A 10-year study revealed that after severe poaching (>93% killed) of elephants (Loxodonta africana) in Zambia’s North Luangwa National Park (NLNP) during the 1970s and 1980s, the age of reproduction in females was greatly reduced. Fifty-eight per cent of births were delivered by females aged 8.5–14 years, an age at which elephants were reported to be sexually immature in nearby South Luangwa National Park (SLNP) before poaching. The mean age of females at first birth (AFB) (1993, 1994) was 11.3 years. Prior to poaching, the mean age AFB in SLNP was 16 years.
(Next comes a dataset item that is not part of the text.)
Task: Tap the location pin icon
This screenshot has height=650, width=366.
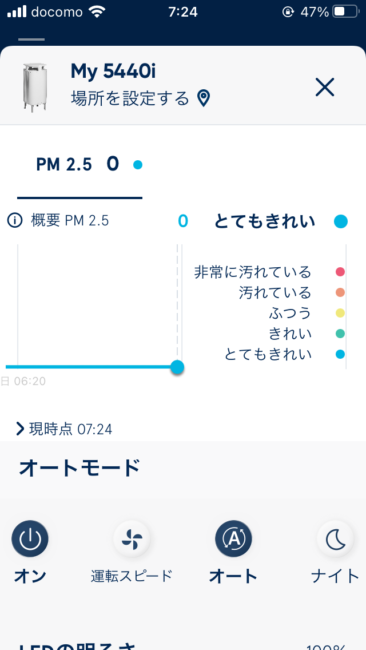Action: point(203,99)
The NLNP age structure and sex ratio were skewed, mean family unit size was reduced, and 37% of family units contained no females older than 15 years. Twenty-eight per cent of family units were comprised entirely of a single mother and her calf, and 8% of units consisted only of orphans who would have been considered sexually immature prior to poaching. Only 6% of survivors were older than 20 years, the age at which females in little-poached populations generally become most reproductively active. After a community-based conservation programme and the UN-CITES ban on the ivory trade were introduced, no elephants were recorded killed. In spite of a high reproductive rate, 6 years after poaching decreased, the density of the NLNP population had not increased, supporting predictions that the removal of older matriarchs from family units will have serious consequences on the recovery of this species.

Résumé

Une étude qui a duré dix ans a révélé qu’après un braconnage très grave (>93% tués) des éléphants (Loxodonta africana) dans le Parc National de Luangwa Nord (NLNP), en Zambie au cours des années 1970 et 1980, l’âge de la reproduction chez les femelles a fort baissé. Cinquante-huit pour cent des naissances se sont passées chez des femelles qui avaient entre 8,5 et 14 ans, un âge auquel les éléphants étaient dits être encore sexuellement immatures dans le Parc National de Luangwa Sud (SLNP), tout proche, avant le braconnage. L’âge moyen des femelles à la première mise-bas (AFB –at first birth) (1993, 1994) était de 11,3 ans. Avant le braconnage, l’âge moyen à la première mise-bas était de 16 ans au SLNP. Au NLNP, la structure d’âge et le sex-ratio ont été faussés, la taille moyenne de l’unité familiale a été réduite, et 37% des familles ne contiennent aucune femelle de plus de 15 ans. Vingt-huit pour cent des unités familiales n’étaient composées que d’une mère seule et de son jeune, et huit pour cent n’étaient composées que d’orphelins qui devaient être considérés comme sexuellement immatures avant le braconnage. Seuls six pour cent des survivants avaient plus de 20 ans, l’âge auquel les femelles de populations peu braconnées deviennent généralement les plus actives en matière de reproduction. Après l’introduction d’un programme de conservation communautaire et l’interdiction, par la CITES-UN, du commerce de l’ivoire, on n’a plus enregistré aucun massacre d’éléphant. Malgré un taux élevé de reproduction, la densité de population du NLNP n’a pas augmenté, ce qui conforte les prédictions que l’enlèvement des plus vieilles matriarches des unités familiales aura de sérieuses conséquences sur la restauration de cette espèce.